* **What to do**
Rewrite all the records with every "Instruction" swapped for "Command", keeping everything else unchanged.

━━━━━━━━

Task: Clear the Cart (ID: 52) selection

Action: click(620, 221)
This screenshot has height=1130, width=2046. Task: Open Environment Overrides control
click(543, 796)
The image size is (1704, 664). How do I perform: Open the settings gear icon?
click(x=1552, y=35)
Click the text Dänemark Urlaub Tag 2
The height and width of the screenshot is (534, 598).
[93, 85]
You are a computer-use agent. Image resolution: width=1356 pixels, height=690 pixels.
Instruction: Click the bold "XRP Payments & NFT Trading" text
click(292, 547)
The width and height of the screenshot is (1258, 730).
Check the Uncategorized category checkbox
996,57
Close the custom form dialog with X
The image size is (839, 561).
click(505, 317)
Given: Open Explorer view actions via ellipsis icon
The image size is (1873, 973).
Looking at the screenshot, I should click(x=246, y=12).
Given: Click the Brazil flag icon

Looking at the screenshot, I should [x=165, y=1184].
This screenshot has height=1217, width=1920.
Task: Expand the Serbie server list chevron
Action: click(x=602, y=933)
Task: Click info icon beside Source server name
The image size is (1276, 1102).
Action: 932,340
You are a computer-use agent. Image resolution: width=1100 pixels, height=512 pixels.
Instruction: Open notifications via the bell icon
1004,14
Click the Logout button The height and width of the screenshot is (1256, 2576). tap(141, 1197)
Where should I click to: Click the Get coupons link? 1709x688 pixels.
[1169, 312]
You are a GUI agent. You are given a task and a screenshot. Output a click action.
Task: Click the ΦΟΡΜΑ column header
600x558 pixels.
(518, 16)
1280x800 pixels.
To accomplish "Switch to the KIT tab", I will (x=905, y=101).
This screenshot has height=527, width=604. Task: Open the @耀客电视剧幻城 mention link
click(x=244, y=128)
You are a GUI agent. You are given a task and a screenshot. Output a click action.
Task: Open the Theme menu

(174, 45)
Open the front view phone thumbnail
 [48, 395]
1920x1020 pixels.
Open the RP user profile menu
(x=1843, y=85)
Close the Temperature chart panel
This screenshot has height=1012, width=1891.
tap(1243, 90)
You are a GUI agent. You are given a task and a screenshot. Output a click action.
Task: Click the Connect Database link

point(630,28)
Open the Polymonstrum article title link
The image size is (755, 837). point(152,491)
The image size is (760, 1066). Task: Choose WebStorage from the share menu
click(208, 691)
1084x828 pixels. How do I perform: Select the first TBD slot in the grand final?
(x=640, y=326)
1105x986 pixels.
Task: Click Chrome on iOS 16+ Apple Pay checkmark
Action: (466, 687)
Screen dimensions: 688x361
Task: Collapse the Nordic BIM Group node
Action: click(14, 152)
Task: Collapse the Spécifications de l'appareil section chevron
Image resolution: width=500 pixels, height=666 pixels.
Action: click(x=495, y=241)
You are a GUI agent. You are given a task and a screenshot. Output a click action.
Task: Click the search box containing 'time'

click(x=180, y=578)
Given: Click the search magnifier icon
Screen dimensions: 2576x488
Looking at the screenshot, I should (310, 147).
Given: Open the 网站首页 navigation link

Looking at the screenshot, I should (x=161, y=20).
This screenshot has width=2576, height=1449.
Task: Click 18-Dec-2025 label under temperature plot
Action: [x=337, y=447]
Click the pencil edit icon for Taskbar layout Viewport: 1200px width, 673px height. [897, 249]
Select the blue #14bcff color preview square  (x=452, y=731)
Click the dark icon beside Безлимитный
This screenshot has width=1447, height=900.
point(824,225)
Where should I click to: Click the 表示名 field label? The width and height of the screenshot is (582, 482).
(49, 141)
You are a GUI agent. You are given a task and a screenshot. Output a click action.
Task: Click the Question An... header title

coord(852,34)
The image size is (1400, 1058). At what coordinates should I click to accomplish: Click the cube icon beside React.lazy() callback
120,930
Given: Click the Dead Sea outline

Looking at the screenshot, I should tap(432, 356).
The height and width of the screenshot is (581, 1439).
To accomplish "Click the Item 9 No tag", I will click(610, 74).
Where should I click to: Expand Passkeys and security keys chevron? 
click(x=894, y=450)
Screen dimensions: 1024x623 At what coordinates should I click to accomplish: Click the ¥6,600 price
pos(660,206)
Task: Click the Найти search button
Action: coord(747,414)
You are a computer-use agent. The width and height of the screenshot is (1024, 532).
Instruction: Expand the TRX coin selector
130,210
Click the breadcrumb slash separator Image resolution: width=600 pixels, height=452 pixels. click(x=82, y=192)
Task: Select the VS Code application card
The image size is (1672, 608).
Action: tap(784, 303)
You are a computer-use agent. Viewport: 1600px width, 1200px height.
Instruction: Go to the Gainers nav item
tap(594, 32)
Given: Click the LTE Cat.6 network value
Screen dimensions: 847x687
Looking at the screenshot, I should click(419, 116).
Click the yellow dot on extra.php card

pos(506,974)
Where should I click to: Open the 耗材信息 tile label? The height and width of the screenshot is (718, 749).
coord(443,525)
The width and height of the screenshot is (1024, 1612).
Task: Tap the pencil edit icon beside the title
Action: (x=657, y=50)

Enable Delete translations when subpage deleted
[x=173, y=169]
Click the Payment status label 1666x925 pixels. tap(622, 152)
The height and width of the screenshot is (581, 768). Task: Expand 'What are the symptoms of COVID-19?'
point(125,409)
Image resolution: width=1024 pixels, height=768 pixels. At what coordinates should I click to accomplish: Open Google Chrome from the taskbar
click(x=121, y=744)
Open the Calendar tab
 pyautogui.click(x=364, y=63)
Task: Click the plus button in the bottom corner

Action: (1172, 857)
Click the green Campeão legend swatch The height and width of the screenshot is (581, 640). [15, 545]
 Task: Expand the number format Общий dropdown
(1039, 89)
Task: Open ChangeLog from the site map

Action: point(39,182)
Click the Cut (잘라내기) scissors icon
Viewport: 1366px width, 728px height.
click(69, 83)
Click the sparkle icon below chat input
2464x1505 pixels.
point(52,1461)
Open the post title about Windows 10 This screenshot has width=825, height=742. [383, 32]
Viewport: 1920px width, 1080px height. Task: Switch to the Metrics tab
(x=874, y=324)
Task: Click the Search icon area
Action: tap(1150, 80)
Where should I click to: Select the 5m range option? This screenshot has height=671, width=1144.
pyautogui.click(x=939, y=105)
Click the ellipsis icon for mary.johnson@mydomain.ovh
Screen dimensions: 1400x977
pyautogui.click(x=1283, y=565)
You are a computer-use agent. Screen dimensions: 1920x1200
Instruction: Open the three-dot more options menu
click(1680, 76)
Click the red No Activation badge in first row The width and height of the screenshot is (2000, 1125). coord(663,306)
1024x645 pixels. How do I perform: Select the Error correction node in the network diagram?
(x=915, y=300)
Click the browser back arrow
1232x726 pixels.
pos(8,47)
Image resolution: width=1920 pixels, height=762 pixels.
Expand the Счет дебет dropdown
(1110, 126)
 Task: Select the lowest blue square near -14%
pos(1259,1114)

━━━━━━━━

* **Complete answer**
Task: Clear the Cart (ID: 52) selection

Action: click(620, 221)
This screenshot has height=1130, width=2046. Task: Open Environment Overrides control
click(543, 796)
The image size is (1704, 664). How do I perform: Open the settings gear icon?
click(x=1552, y=35)
Click the text Dänemark Urlaub Tag 2
The height and width of the screenshot is (534, 598).
[93, 85]
You are a computer-use agent. Image resolution: width=1356 pixels, height=690 pixels.
Command: Click the bold "XRP Payments & NFT Trading" text
click(292, 547)
The width and height of the screenshot is (1258, 730).
Check the Uncategorized category checkbox
996,57
Close the custom form dialog with X
The image size is (839, 561).
click(505, 317)
Given: Open Explorer view actions via ellipsis icon
The image size is (1873, 973).
Looking at the screenshot, I should click(x=246, y=12).
Given: Click the Brazil flag icon

Looking at the screenshot, I should [x=165, y=1184].
This screenshot has height=1217, width=1920.
Task: Expand the Serbie server list chevron
Action: click(x=602, y=933)
Task: Click info icon beside Source server name
The image size is (1276, 1102).
Action: 932,340
You are a computer-use agent. Image resolution: width=1100 pixels, height=512 pixels.
Command: Open notifications via the bell icon
1004,14
Click the Logout button The height and width of the screenshot is (1256, 2576). tap(141, 1197)
Where should I click to: Click the Get coupons link? 1709x688 pixels.
[1169, 312]
You are a GUI agent. You are given a task and a screenshot. Output a click action.
Task: Click the ΦΟΡΜΑ column header
600x558 pixels.
(518, 16)
1280x800 pixels.
To accomplish "Switch to the KIT tab", I will (x=905, y=101).
This screenshot has height=527, width=604. Task: Open the @耀客电视剧幻城 mention link
click(x=244, y=128)
You are a GUI agent. You are given a task and a screenshot. Output a click action.
Task: Open the Theme menu

(174, 45)
Open the front view phone thumbnail
 [48, 395]
1920x1020 pixels.
Open the RP user profile menu
(x=1843, y=85)
Close the Temperature chart panel
This screenshot has height=1012, width=1891.
tap(1243, 90)
You are a GUI agent. You are given a task and a screenshot. Output a click action.
Task: Click the Connect Database link

point(630,28)
Open the Polymonstrum article title link
The image size is (755, 837). point(152,491)
The image size is (760, 1066). Task: Choose WebStorage from the share menu
click(208, 691)
1084x828 pixels. How do I perform: Select the first TBD slot in the grand final?
(x=640, y=326)
1105x986 pixels.
Task: Click Chrome on iOS 16+ Apple Pay checkmark
Action: (466, 687)
Screen dimensions: 688x361
Task: Collapse the Nordic BIM Group node
Action: click(14, 152)
Task: Collapse the Spécifications de l'appareil section chevron
Image resolution: width=500 pixels, height=666 pixels.
Action: click(x=495, y=241)
You are a GUI agent. You are given a task and a screenshot. Output a click action.
Task: Click the search box containing 'time'

click(x=180, y=578)
Given: Click the search magnifier icon
Screen dimensions: 2576x488
Looking at the screenshot, I should (310, 147).
Given: Open the 网站首页 navigation link

Looking at the screenshot, I should (x=161, y=20).
This screenshot has width=2576, height=1449.
Task: Click 18-Dec-2025 label under temperature plot
Action: [x=337, y=447]
Click the pencil edit icon for Taskbar layout Viewport: 1200px width, 673px height. [897, 249]
Select the blue #14bcff color preview square  (x=452, y=731)
Click the dark icon beside Безлимитный
This screenshot has width=1447, height=900.
point(824,225)
Where should I click to: Click the 表示名 field label? The width and height of the screenshot is (582, 482).
(49, 141)
You are a GUI agent. You are given a task and a screenshot. Output a click action.
Task: Click the Question An... header title

coord(852,34)
The image size is (1400, 1058). At what coordinates should I click to accomplish: Click the cube icon beside React.lazy() callback
120,930
Given: Click the Dead Sea outline

Looking at the screenshot, I should tap(432, 356).
The height and width of the screenshot is (581, 1439).
To accomplish "Click the Item 9 No tag", I will click(610, 74).
Where should I click to: Expand Passkeys and security keys chevron? 
click(x=894, y=450)
Screen dimensions: 1024x623 At what coordinates should I click to accomplish: Click the ¥6,600 price
pos(660,206)
Task: Click the Найти search button
Action: coord(747,414)
You are a computer-use agent. The width and height of the screenshot is (1024, 532).
Command: Expand the TRX coin selector
130,210
Click the breadcrumb slash separator Image resolution: width=600 pixels, height=452 pixels. click(x=82, y=192)
Task: Select the VS Code application card
The image size is (1672, 608).
Action: tap(784, 303)
You are a computer-use agent. Viewport: 1600px width, 1200px height.
Command: Go to the Gainers nav item
tap(594, 32)
Given: Click the LTE Cat.6 network value
Screen dimensions: 847x687
Looking at the screenshot, I should click(419, 116).
Click the yellow dot on extra.php card

pos(506,974)
Where should I click to: Open the 耗材信息 tile label? The height and width of the screenshot is (718, 749).
coord(443,525)
The width and height of the screenshot is (1024, 1612).
Task: Tap the pencil edit icon beside the title
Action: (x=657, y=50)

Enable Delete translations when subpage deleted
[x=173, y=169]
Click the Payment status label 1666x925 pixels. tap(622, 152)
The height and width of the screenshot is (581, 768). Task: Expand 'What are the symptoms of COVID-19?'
point(125,409)
Image resolution: width=1024 pixels, height=768 pixels. At what coordinates should I click to accomplish: Open Google Chrome from the taskbar
click(x=121, y=744)
Open the Calendar tab
 pyautogui.click(x=364, y=63)
Task: Click the plus button in the bottom corner

Action: (1172, 857)
Click the green Campeão legend swatch The height and width of the screenshot is (581, 640). [15, 545]
 Task: Expand the number format Общий dropdown
(1039, 89)
Task: Open ChangeLog from the site map

Action: point(39,182)
Click the Cut (잘라내기) scissors icon
Viewport: 1366px width, 728px height.
click(69, 83)
Click the sparkle icon below chat input
2464x1505 pixels.
point(52,1461)
Open the post title about Windows 10 This screenshot has width=825, height=742. [383, 32]
Viewport: 1920px width, 1080px height. Task: Switch to the Metrics tab
(x=874, y=324)
Task: Click the Search icon area
Action: tap(1150, 80)
Where should I click to: Select the 5m range option? This screenshot has height=671, width=1144.
pyautogui.click(x=939, y=105)
Click the ellipsis icon for mary.johnson@mydomain.ovh
Screen dimensions: 1400x977
pyautogui.click(x=1283, y=565)
You are a computer-use agent. Screen dimensions: 1920x1200
Command: Open the three-dot more options menu
click(1680, 76)
Click the red No Activation badge in first row The width and height of the screenshot is (2000, 1125). coord(663,306)
1024x645 pixels. How do I perform: Select the Error correction node in the network diagram?
(x=915, y=300)
Click the browser back arrow
1232x726 pixels.
pos(8,47)
Image resolution: width=1920 pixels, height=762 pixels.
Expand the Счет дебет dropdown
(1110, 126)
 Task: Select the lowest blue square near -14%
pos(1259,1114)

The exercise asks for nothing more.